▶ [Directions for this task]
Copy the entries that follow, exactly and completely.

─── Excerpted records ───

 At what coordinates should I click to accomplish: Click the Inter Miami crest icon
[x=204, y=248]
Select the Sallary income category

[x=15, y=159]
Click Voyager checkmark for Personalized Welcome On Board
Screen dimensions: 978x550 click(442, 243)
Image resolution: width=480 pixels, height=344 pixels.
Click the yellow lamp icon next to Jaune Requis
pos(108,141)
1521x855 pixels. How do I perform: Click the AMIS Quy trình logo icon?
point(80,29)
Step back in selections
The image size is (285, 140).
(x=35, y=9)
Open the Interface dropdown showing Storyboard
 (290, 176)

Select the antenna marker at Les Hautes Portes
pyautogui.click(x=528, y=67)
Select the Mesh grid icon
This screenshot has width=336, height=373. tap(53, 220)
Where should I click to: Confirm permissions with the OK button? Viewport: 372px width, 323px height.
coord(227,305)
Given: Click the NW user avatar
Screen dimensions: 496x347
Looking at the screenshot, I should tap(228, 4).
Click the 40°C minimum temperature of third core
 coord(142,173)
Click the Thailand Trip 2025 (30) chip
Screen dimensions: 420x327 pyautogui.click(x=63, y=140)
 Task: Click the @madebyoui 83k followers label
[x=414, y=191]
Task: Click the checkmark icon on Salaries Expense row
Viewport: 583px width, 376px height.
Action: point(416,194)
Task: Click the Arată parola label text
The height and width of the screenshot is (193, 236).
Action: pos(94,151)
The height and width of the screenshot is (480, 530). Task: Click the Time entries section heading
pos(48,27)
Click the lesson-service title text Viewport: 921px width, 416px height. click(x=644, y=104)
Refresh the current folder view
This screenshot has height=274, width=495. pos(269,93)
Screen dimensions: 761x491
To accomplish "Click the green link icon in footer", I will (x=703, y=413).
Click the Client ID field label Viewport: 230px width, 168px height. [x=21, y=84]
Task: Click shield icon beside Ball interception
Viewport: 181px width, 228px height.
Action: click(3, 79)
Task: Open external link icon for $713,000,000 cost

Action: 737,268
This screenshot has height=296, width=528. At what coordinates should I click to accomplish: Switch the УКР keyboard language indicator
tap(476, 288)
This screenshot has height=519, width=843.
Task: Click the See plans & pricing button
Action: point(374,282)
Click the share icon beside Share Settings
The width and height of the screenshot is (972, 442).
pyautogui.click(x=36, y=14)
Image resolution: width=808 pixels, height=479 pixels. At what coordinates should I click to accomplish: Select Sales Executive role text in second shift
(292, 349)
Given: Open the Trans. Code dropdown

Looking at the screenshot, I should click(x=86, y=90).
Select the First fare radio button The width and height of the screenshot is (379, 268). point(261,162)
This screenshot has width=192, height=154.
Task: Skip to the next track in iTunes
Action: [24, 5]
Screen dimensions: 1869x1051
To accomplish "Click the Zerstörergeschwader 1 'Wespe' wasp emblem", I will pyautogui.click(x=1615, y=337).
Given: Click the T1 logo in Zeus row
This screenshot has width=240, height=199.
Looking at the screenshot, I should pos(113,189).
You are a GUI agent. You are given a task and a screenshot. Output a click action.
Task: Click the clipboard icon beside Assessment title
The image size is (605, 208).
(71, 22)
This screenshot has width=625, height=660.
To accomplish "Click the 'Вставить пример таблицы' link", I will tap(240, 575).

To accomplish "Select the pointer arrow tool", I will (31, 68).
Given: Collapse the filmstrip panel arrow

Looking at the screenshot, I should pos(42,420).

───

▶ [Solution]
 At what coordinates should I click to accomplish: Click the Inter Miami crest icon
[x=204, y=248]
Select the Sallary income category

[x=15, y=159]
Click Voyager checkmark for Personalized Welcome On Board
Screen dimensions: 978x550 click(442, 243)
Image resolution: width=480 pixels, height=344 pixels.
Click the yellow lamp icon next to Jaune Requis
pos(108,141)
1521x855 pixels. How do I perform: Click the AMIS Quy trình logo icon?
point(80,29)
Step back in selections
The image size is (285, 140).
(x=35, y=9)
Open the Interface dropdown showing Storyboard
 (290, 176)

Select the antenna marker at Les Hautes Portes
pyautogui.click(x=528, y=67)
Select the Mesh grid icon
This screenshot has width=336, height=373. tap(53, 220)
Where should I click to: Confirm permissions with the OK button? Viewport: 372px width, 323px height.
coord(227,305)
Given: Click the NW user avatar
Screen dimensions: 496x347
Looking at the screenshot, I should tap(228, 4).
Click the 40°C minimum temperature of third core
 coord(142,173)
Click the Thailand Trip 2025 (30) chip
Screen dimensions: 420x327 pyautogui.click(x=63, y=140)
 Task: Click the @madebyoui 83k followers label
[x=414, y=191]
Task: Click the checkmark icon on Salaries Expense row
Viewport: 583px width, 376px height.
Action: point(416,194)
Task: Click the Arată parola label text
The height and width of the screenshot is (193, 236).
Action: pos(94,151)
The height and width of the screenshot is (480, 530). Task: Click the Time entries section heading
pos(48,27)
Click the lesson-service title text Viewport: 921px width, 416px height. click(x=644, y=104)
Refresh the current folder view
This screenshot has height=274, width=495. pos(269,93)
Screen dimensions: 761x491
To accomplish "Click the green link icon in footer", I will (x=703, y=413).
Click the Client ID field label Viewport: 230px width, 168px height. [x=21, y=84]
Task: Click shield icon beside Ball interception
Viewport: 181px width, 228px height.
Action: click(3, 79)
Task: Open external link icon for $713,000,000 cost

Action: 737,268
This screenshot has height=296, width=528. At what coordinates should I click to accomplish: Switch the УКР keyboard language indicator
tap(476, 288)
This screenshot has height=519, width=843.
Task: Click the See plans & pricing button
Action: point(374,282)
Click the share icon beside Share Settings
The width and height of the screenshot is (972, 442).
pyautogui.click(x=36, y=14)
Image resolution: width=808 pixels, height=479 pixels. At what coordinates should I click to accomplish: Select Sales Executive role text in second shift
(292, 349)
Given: Open the Trans. Code dropdown

Looking at the screenshot, I should click(x=86, y=90).
Select the First fare radio button The width and height of the screenshot is (379, 268). point(261,162)
This screenshot has width=192, height=154.
Task: Skip to the next track in iTunes
Action: [24, 5]
Screen dimensions: 1869x1051
To accomplish "Click the Zerstörergeschwader 1 'Wespe' wasp emblem", I will pyautogui.click(x=1615, y=337).
Given: Click the T1 logo in Zeus row
This screenshot has width=240, height=199.
Looking at the screenshot, I should pos(113,189).
You are a GUI agent. You are given a task and a screenshot. Output a click action.
Task: Click the clipboard icon beside Assessment title
The image size is (605, 208).
(71, 22)
This screenshot has width=625, height=660.
To accomplish "Click the 'Вставить пример таблицы' link", I will tap(240, 575).

To accomplish "Select the pointer arrow tool", I will (31, 68).
Given: Collapse the filmstrip panel arrow

Looking at the screenshot, I should pos(42,420).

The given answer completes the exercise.